#### What you will do
The answer must be every line of the records in which the string "field" appears.
============================================================
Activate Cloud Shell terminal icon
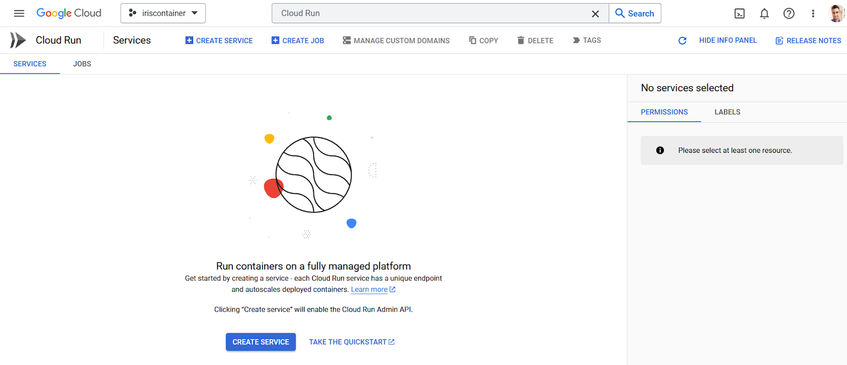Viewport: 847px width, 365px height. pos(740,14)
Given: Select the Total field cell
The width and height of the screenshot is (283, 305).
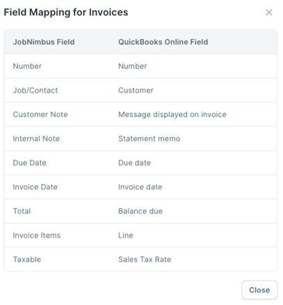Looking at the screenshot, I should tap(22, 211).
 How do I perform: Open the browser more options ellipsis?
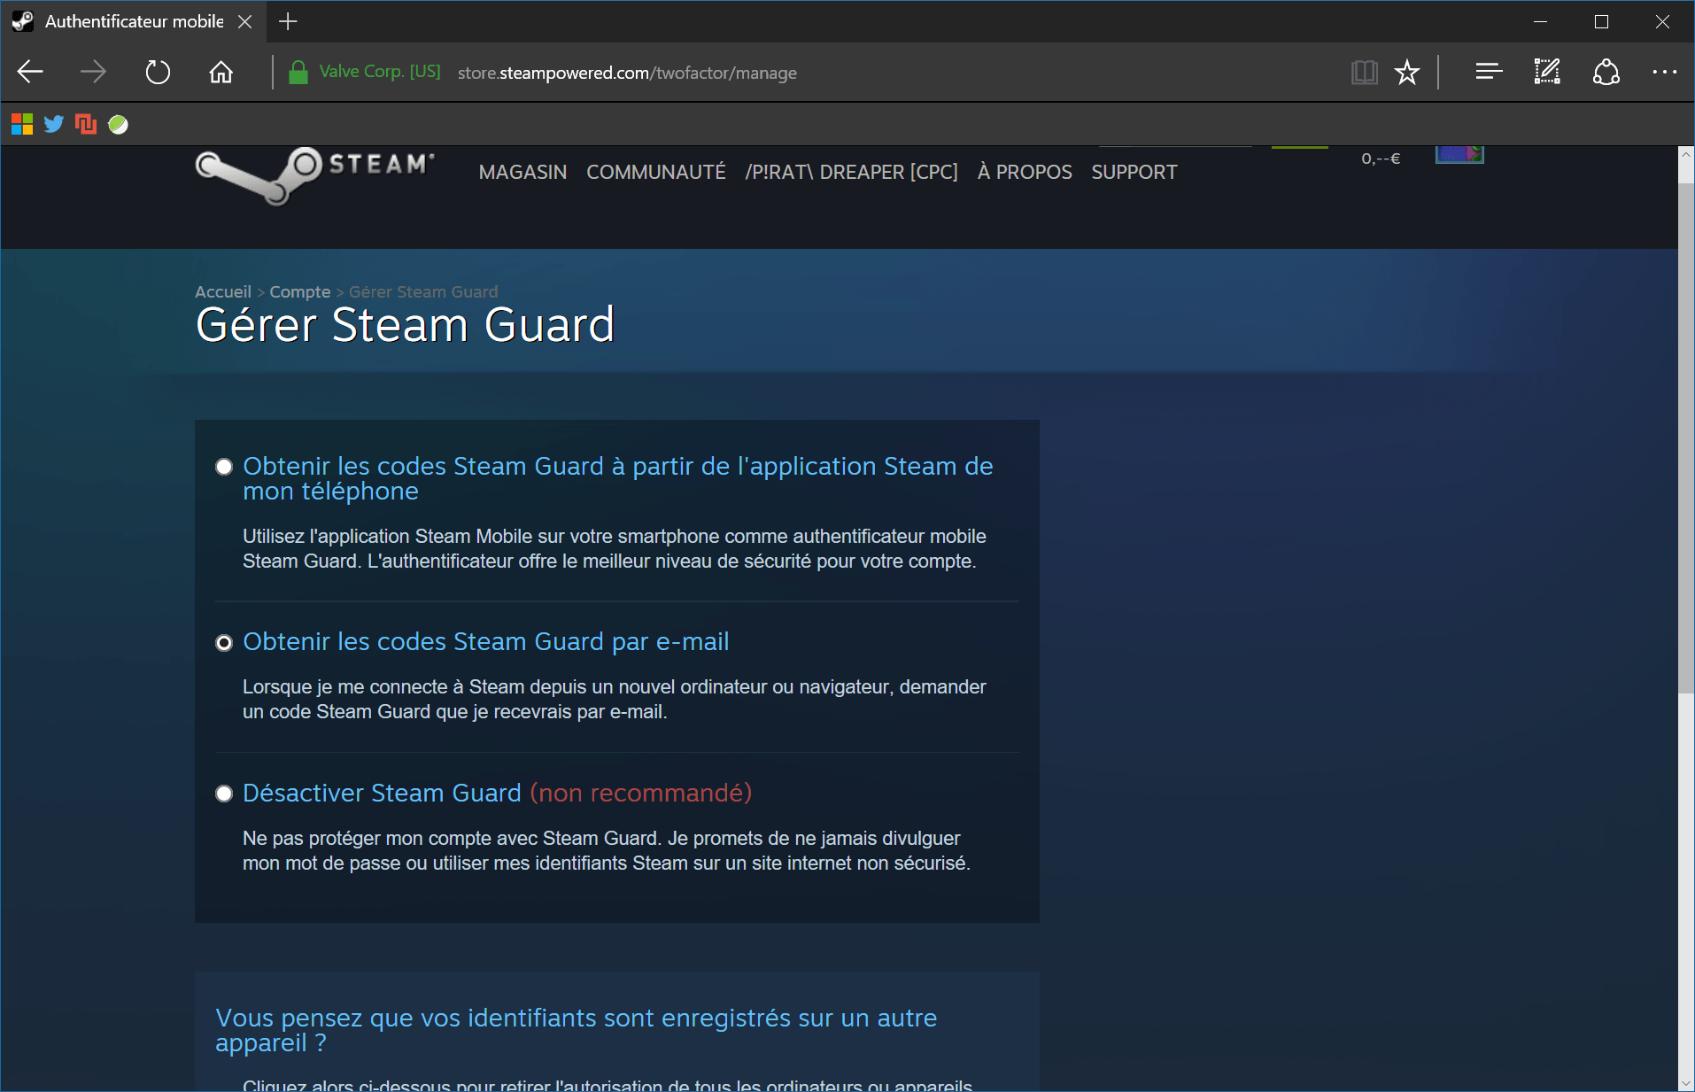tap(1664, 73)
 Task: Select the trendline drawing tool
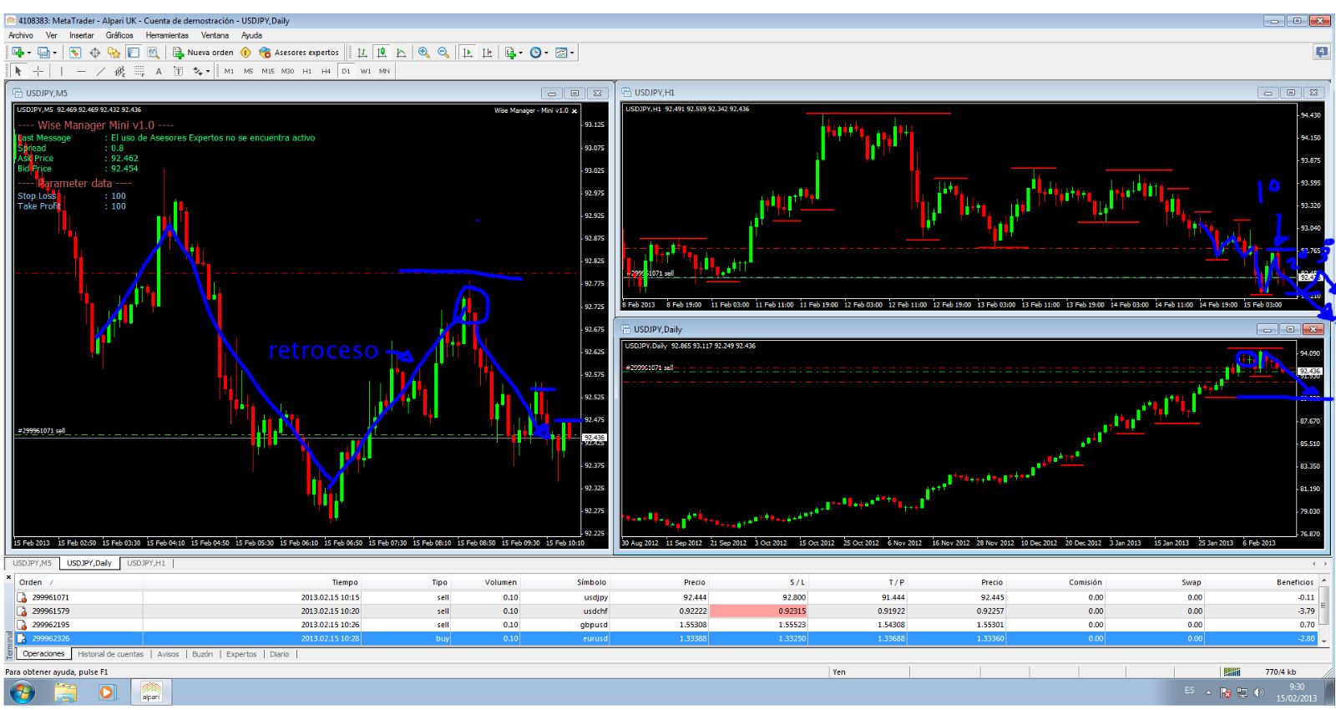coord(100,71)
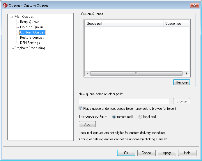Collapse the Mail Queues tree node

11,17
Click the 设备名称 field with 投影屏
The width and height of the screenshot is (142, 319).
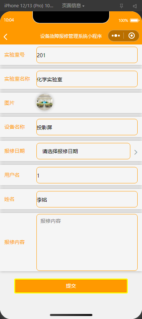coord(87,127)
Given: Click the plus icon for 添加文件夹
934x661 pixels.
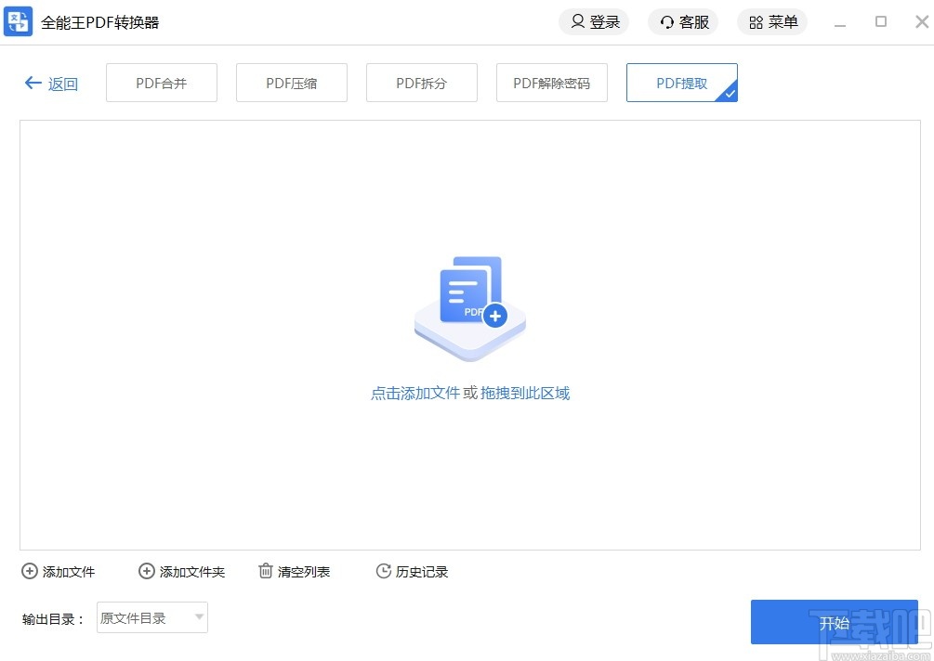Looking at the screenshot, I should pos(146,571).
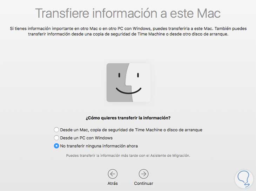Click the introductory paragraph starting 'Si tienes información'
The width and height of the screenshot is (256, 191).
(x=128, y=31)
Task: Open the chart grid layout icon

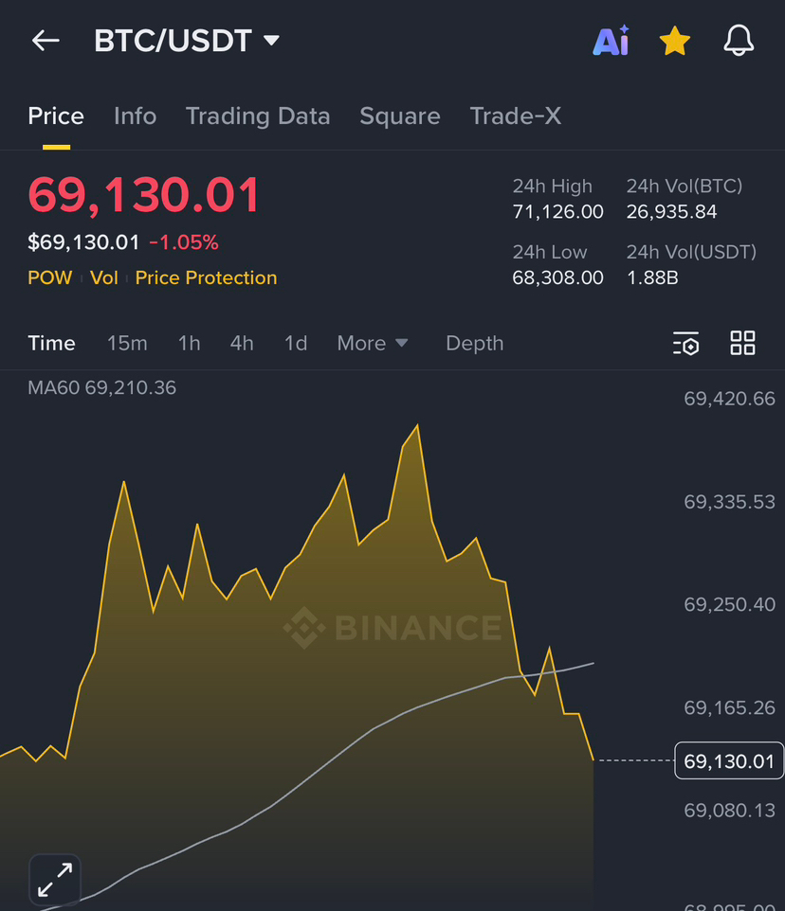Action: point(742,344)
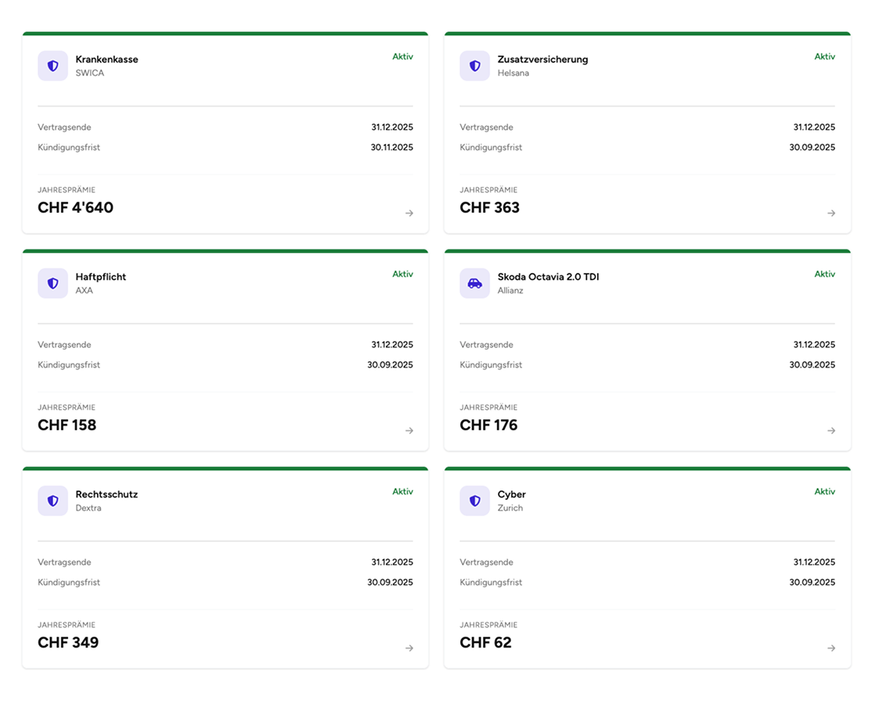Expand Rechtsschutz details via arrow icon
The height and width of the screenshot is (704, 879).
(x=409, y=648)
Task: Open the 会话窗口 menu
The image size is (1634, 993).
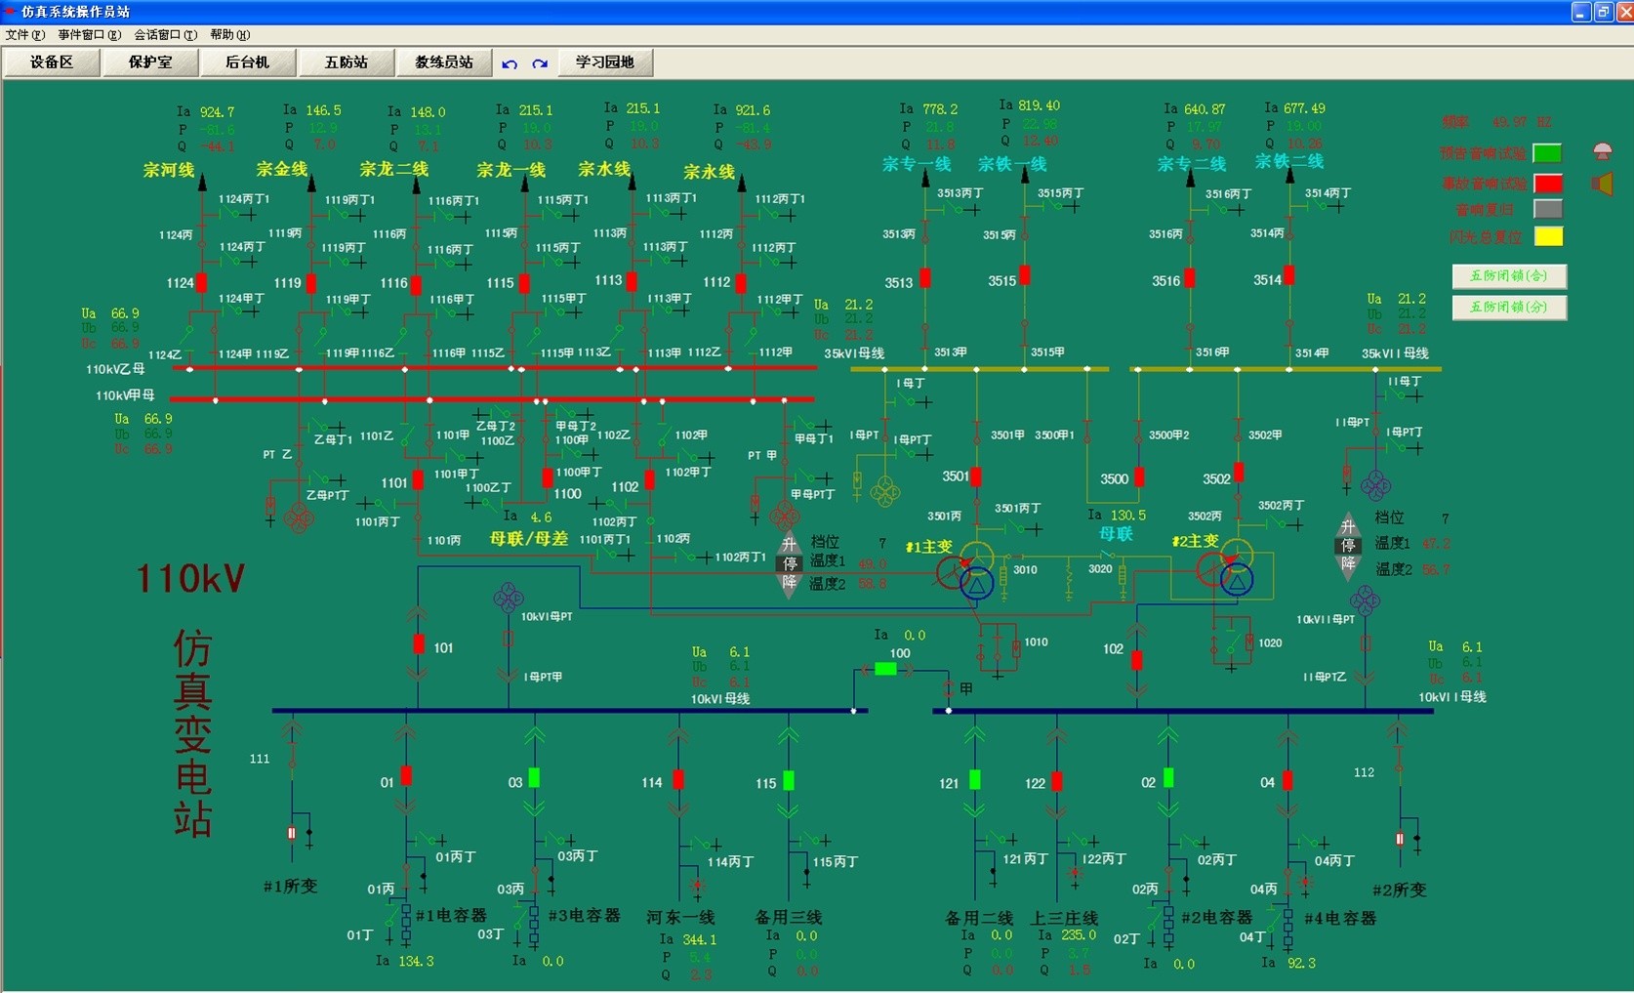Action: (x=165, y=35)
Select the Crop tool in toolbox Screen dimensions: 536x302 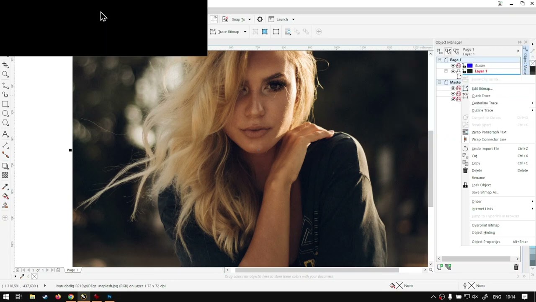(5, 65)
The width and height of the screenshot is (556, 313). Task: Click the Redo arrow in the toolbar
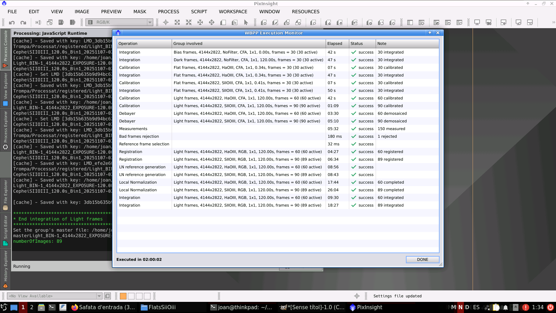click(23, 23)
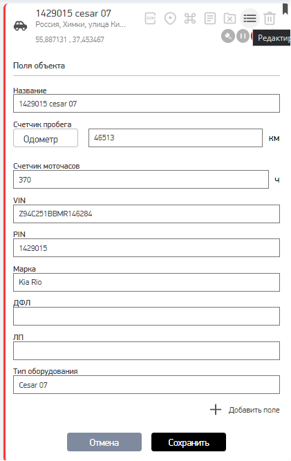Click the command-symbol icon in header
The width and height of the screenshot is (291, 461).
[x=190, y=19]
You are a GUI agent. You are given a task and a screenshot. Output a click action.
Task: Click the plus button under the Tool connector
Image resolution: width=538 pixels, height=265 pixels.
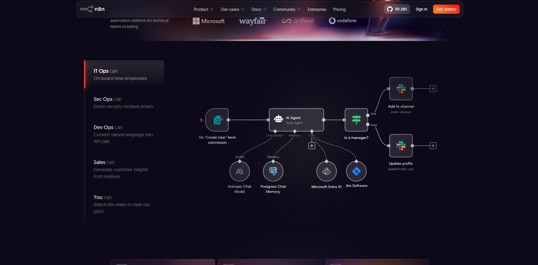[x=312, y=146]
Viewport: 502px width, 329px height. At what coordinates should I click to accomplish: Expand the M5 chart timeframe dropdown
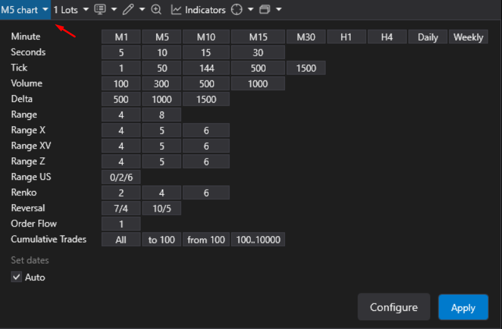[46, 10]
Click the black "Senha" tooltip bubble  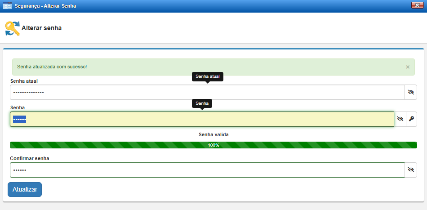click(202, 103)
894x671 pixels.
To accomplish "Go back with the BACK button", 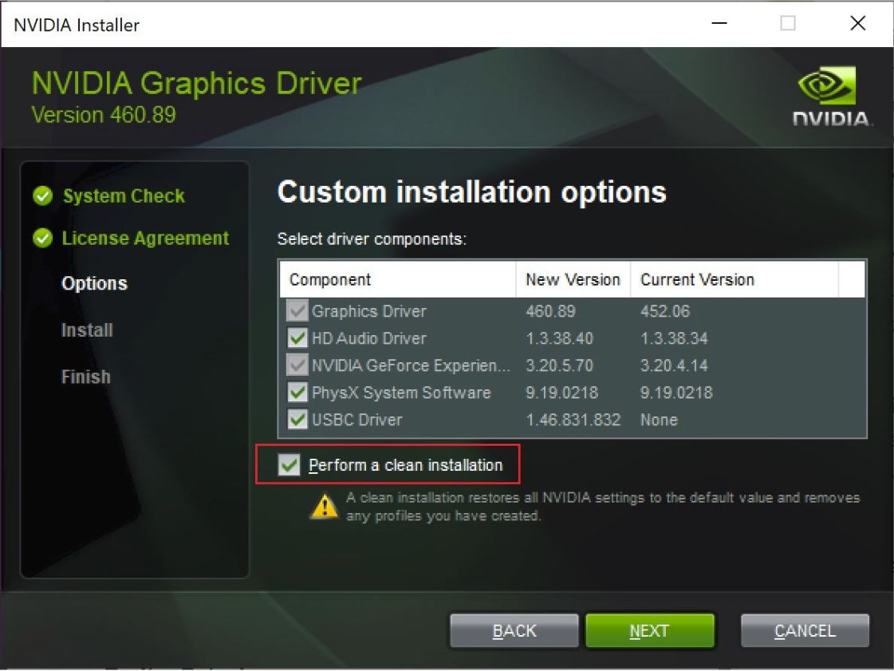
============================================================
#### Response to the task
Given: Select the Total field cell
Click the 设备名称 field with 投影屏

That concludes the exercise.